Chrono-nutrition—the study of how meal timing affects physiological processes—has emerged as a promising approach to optimizing metabolic health. Traditional dietary approaches to diet have focused on caloric intake or composition of macronutrients, whereas the concept of chrono-nutrition focuses on the timing of food intake relative to endogenous circadian rhythms [184]. Timing-based intervention gradually builds a great potential in restoring cellular redox homeostasis, optimal mitochondrial functioning, and regulation of glucose and lipid metabolism, which are severely compromised in various dysfunctional states of metabolism, such as obesity, insulin resistance, and MAFLD (Table 8).

Circadian rhythms are closely linked with cellular redox states. At the molecular level, NAD⁺/NADH ratios, mitochondrial dynamics, and ROS levels influence the activity of the key clock components like BMAL1, CLOCK, PER, and CRY [5]. Redox-sensitive transcription factors like Nrf2, in turn, orchestrate antioxidant defense pathways in a circadian manner, highlighting a bidirectional relationship between circadian regulation and redox homeostasis [6]. Such redox processes are tremendously affected by nutrient timing, especially because feeding can reset the peripheral clocks and modulate hepatic metabolic flux and OS responses, thus acting as a powerful zeitgeber (Table 8).

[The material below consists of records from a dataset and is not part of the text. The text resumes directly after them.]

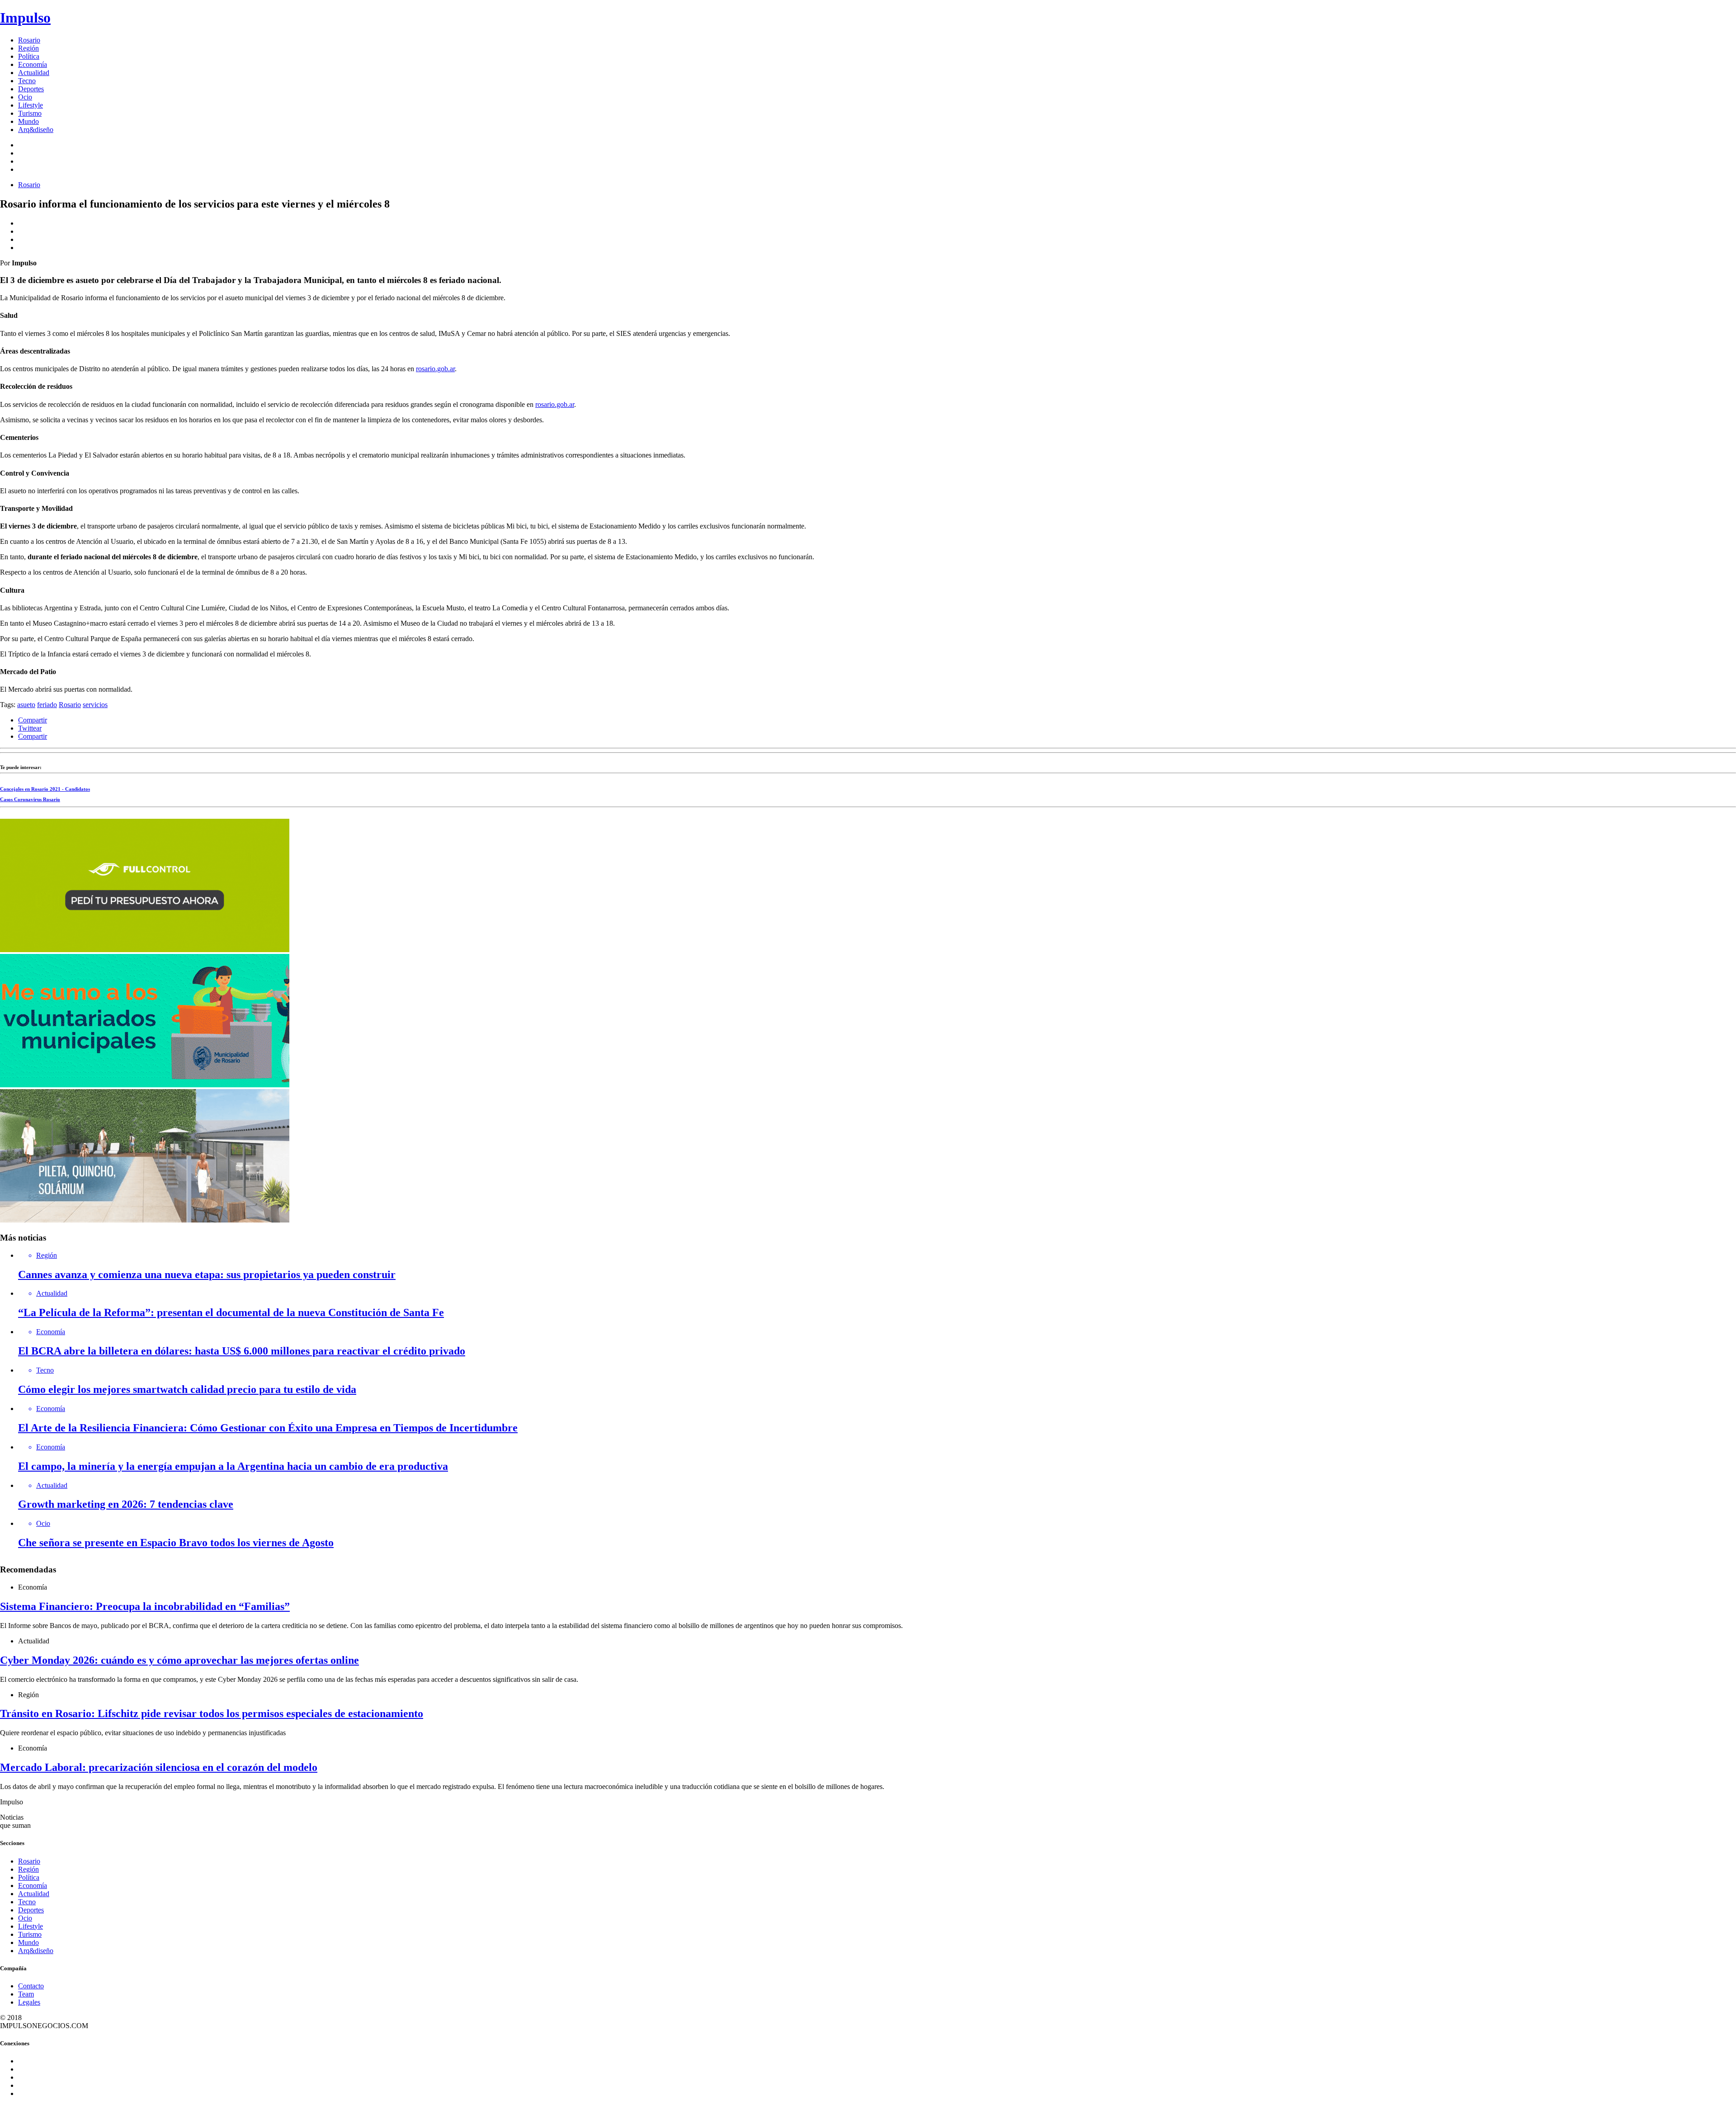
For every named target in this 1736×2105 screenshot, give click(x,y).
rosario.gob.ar (435, 369)
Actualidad (33, 72)
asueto (26, 704)
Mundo (28, 121)
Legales (29, 2002)
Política (28, 56)
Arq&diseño (35, 129)
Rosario (29, 40)
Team (26, 1994)
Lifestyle (30, 105)
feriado (47, 704)
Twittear (30, 728)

TRF—a dietary regimen in which food intake is confined to the organism’s active (awake) phase—has been shown to support the maintenance of circadian rhythms and redox homeostasis (Table 8). Notably, TRF confers protection against diet-induced obesity, insulin resistance, and hepatic steatosis in mice, even when total caloric intake is matched to that of ad libitum-fed controls [185]. TRF re-synchronizes the hepatic redox clock, enhancing the rhythmic expression of genes involved in mitochondrial biogenesis, antioxidant defense (e.g., Nrf2, Sod2), and fatty acid β-oxidation [173]. In contrast, food consumption during the rest phase misaligns circadian physiology, dampens metabolic rhythms, and increases oxidative damage. Additional studies are required to distinguish the effects of TRF from other intermittent fasting (IF) approaches, such as alternate-day fasting or 16:8 protocols, on hepatic circadian gene expression and redox control. Despite beneficial effects on insulin sensitivity and inflammation, the effects of these two strategies on clock-controlled redox enzymes and ROS-scavenging mechanisms can differ depending on the duration of fasting and its alignment with circadian timing [186]. Defining these differences will be essential for adapting chrono-nutritional strategies to metabolic disease-specific situations.

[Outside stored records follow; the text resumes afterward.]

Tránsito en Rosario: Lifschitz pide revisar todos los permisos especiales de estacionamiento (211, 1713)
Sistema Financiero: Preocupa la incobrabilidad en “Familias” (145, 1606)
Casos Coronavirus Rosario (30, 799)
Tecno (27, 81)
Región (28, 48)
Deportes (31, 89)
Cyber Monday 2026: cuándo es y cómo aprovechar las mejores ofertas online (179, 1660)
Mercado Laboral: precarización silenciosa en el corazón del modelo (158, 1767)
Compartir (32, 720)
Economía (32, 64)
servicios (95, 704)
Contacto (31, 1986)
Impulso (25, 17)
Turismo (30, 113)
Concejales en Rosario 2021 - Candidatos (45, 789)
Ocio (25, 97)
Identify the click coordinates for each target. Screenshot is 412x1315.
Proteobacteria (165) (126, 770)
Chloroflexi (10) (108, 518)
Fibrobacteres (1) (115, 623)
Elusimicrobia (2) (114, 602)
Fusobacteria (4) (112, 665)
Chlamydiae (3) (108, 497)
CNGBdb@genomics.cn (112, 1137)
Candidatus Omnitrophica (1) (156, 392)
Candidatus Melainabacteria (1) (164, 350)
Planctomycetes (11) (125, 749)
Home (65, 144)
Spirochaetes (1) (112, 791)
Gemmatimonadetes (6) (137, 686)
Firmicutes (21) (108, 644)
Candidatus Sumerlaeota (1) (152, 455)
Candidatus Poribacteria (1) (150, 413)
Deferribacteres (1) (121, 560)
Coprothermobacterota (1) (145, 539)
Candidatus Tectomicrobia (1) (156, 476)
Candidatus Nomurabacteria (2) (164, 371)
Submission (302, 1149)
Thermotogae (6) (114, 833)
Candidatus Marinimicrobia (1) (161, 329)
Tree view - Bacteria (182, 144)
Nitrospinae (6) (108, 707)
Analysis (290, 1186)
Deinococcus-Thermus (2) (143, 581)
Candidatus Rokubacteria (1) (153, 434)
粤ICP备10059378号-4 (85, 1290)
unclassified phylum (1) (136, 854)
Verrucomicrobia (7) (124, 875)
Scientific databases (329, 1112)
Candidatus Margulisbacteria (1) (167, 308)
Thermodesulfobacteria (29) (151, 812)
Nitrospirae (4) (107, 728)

Another frontier in the field of chrono-nutrition research is the circadian regulation of the gut microbiota. The gut microbial community also displays oscillations in composition and metabolic activity over the day, reflecting feeding habits and the activity of host circadian genes [187]. Disruption of these rhythms, as seen in HFD or erratic eating schedules, promotes intestinal permeability, endotoxemia, and hepatic inflammation, all of them lead to OS. TRF has been reported to restore microbial rhythmicity, enrich beneficial taxa (e.g., Akkermansia), and augment microbial metabolites (e.g., short-chain fatty acids [SCFAs]) that maintain intestinal redox balance and promote hepatic mitochondrial function [188]. These results demonstrate the integrating role of chrono-nutrition in the modulation of both host metabolism and the gut-liver axis (Table 8).

In summary, meal timing is a potent zeitgeber that can coordinate peripheral clocks and regulate redox-sensitive pathways. By aligning food consumption with the circadian structure of the body, chrono-nutrition provides a mechanism for regulating antioxidant capacity, mitigating metabolic stress, and optimizing cardiometabolic outcomes. Future transcriptomic, metabolomic, and microbiome analyses will be crucial to designing personalized chrono-nutritional strategies for metabolic disease prevention and intervention.